Week 5 is our final lab session of the project, and as such was primarily focussed around finishing any remaining tasks or little odd-jobs that had yet to be done, as well as collating the data from the three sub-projects so the relationships between the different data could be investigated.
Once the data from all three sub-projects had been merged into one large catalogue, it became trivial to examine the trends and relationships between the properties of the objects, simply by plotting the data against each other and analysing the spread of the data points. We were particularly interested in the relationship between the black hole accretion rate from the AGN sub-project and properties from the other sub-projects, as how active a galaxy’s central black hole is can have a big effect on the development and structure of the galaxy, and it is intriguing to discover which properties are either affected by a high accretion rate, or in fact cause it. The property we were most keen to analyse is the stellar mass of the galaxy, as this is often one of the most important characteristics of a galaxy, and is usually an important factor in the structure and development of said galaxy. Figure 1 shows the relation between the log of the galaxies’ masses and accretion rates.
Unfortunately, it is rather difficult to determine any meaningful trend from this graph, and as such this area of the project may require additional investigation. The other key relationship that needs further analysis is the mass of the galaxies at each redshift, as this is perhaps the most important property of an object and determines much of its other characteristics.
The result of the week comes from the Star Formation Rate sub-project, and is essentially a culmination of their entire project, as it illustrates the relationship between the average SFR and stellar masses of the galaxies at each redshift bin ranging from z=2 to 6 (see Figure 2).
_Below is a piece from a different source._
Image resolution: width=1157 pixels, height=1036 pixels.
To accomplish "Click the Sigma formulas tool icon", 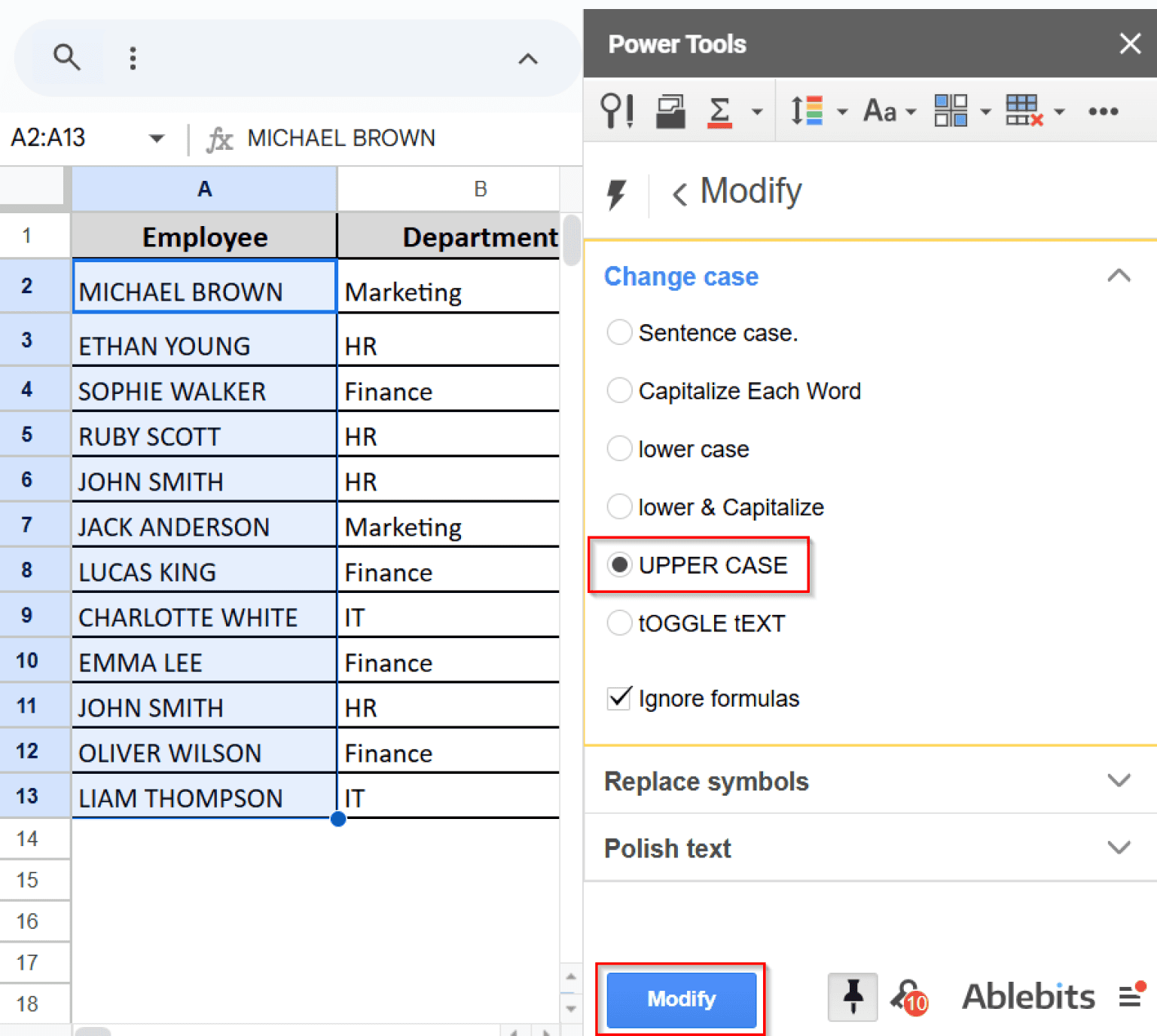I will [720, 112].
Figure 2 also includes data from other papers for comparison, and the last plot (bottom right) shows a side-by-side comparison of all the different redshift bins. From this last plot it is possible to deduce that the star formation rate increases both with increased mass and higher redshift, as there is generally a positive correlation between log SFR and log mass, and the SFR data from higher redshifts tends to be greater than that at lower redshifts even at roughly equal masses.